### WORK TASK
Transcribe exactly the span of lines that begins the records and ends with the line holding "Task: Confirm owner change with ОК", both boundary lines included.

### SUPPLIED INFORMATION
BEGIN
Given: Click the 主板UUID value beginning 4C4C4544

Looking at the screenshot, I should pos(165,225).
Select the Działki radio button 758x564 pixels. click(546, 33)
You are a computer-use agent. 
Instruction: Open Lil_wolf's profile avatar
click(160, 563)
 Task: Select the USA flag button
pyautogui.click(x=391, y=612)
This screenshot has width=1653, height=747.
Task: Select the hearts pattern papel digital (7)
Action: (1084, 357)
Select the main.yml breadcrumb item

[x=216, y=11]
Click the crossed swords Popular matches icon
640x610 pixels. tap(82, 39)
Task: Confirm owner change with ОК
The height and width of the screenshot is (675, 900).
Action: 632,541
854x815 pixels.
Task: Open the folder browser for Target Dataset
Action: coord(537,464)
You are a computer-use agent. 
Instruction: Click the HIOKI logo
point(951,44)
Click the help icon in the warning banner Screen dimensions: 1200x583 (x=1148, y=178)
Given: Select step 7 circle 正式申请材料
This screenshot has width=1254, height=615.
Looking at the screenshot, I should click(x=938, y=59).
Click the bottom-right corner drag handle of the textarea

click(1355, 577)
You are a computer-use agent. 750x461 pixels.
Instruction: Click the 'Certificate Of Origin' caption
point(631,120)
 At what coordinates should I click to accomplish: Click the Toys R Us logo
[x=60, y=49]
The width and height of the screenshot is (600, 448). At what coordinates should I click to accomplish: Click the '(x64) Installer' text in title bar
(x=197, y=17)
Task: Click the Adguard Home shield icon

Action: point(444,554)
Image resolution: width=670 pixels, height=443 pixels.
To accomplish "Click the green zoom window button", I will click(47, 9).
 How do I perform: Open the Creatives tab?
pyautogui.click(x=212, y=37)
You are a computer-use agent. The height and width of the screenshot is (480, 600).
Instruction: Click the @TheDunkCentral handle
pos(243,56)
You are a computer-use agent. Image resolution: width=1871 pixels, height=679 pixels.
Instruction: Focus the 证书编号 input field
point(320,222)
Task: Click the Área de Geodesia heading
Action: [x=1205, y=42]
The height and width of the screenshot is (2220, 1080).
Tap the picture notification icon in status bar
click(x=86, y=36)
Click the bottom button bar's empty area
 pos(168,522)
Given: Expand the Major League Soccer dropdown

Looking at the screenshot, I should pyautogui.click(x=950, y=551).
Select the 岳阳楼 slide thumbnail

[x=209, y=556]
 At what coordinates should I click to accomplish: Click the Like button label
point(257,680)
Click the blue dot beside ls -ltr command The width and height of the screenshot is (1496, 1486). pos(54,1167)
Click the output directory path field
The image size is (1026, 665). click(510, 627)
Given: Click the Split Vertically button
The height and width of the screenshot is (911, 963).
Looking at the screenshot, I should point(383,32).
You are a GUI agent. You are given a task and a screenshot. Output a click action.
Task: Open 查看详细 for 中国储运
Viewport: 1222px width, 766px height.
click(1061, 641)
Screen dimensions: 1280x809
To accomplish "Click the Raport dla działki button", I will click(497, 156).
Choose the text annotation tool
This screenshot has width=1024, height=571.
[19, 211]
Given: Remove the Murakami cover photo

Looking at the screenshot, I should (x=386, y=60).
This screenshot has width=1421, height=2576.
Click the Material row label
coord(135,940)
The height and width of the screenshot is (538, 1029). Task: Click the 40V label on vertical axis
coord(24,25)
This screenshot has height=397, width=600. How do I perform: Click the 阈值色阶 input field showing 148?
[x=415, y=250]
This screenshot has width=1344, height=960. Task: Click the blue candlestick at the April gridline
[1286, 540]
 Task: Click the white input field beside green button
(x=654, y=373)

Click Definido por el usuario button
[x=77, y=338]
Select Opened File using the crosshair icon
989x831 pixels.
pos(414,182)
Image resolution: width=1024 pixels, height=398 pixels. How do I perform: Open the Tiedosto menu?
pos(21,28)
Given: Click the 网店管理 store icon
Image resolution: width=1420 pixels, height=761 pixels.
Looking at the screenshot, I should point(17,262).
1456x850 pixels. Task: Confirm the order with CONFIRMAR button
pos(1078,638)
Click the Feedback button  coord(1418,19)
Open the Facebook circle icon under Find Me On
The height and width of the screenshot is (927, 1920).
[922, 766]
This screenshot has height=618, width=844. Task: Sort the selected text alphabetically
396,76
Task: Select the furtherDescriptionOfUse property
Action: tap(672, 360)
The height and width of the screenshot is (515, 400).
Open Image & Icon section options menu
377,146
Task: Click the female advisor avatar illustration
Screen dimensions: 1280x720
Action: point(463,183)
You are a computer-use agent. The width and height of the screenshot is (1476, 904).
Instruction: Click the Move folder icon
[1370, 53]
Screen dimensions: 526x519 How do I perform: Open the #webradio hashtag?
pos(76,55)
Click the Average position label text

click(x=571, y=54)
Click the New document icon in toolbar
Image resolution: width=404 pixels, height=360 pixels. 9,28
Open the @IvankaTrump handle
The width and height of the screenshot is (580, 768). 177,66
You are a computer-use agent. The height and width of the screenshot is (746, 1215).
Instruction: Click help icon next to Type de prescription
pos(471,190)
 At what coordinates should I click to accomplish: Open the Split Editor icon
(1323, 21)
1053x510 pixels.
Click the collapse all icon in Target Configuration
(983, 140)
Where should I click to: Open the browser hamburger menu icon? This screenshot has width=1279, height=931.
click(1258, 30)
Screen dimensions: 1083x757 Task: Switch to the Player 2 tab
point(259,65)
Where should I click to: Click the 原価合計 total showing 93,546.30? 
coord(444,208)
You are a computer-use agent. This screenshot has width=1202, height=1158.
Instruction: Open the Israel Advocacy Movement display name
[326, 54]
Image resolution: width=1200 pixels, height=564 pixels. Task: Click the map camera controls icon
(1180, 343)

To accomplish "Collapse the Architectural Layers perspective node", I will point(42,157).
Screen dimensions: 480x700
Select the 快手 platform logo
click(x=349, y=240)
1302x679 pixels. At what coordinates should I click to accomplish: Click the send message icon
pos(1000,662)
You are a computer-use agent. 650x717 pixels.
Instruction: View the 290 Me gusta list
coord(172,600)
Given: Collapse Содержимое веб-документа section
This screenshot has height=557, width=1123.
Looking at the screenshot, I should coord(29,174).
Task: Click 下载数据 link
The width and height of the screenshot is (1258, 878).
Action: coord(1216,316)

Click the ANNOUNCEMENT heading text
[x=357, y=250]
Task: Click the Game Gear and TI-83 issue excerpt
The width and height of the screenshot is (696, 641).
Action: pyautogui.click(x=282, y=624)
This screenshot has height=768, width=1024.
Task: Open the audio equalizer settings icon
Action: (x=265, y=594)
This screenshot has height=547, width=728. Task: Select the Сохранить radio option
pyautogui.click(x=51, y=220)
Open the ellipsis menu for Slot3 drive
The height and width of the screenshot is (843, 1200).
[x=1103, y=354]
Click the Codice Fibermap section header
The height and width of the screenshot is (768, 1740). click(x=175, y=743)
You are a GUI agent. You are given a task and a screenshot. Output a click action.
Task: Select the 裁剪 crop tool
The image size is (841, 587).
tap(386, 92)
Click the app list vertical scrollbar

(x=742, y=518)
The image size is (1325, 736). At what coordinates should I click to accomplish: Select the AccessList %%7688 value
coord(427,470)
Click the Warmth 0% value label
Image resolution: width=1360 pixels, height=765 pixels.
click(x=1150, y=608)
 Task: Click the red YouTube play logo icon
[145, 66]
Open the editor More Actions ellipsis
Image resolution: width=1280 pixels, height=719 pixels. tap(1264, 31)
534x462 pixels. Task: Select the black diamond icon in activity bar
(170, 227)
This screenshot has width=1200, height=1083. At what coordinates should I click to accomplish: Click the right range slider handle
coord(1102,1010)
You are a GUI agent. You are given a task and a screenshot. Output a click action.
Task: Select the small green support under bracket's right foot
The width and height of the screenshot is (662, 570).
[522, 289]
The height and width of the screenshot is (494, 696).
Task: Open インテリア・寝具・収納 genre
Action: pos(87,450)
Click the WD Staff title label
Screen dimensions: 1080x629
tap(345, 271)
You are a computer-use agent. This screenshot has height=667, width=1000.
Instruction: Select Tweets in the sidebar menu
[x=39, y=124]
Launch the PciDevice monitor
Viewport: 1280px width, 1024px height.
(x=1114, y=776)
END
### EXERCISE SOLUTION
Given: Click the 主板UUID value beginning 4C4C4544

Looking at the screenshot, I should pos(165,225).
Select the Działki radio button 758x564 pixels. click(546, 33)
You are a computer-use agent. 
Instruction: Open Lil_wolf's profile avatar
click(160, 563)
 Task: Select the USA flag button
pyautogui.click(x=391, y=612)
This screenshot has width=1653, height=747.
Task: Select the hearts pattern papel digital (7)
Action: (1084, 357)
Select the main.yml breadcrumb item

[x=216, y=11]
Click the crossed swords Popular matches icon
640x610 pixels. tap(82, 39)
Task: Confirm owner change with ОК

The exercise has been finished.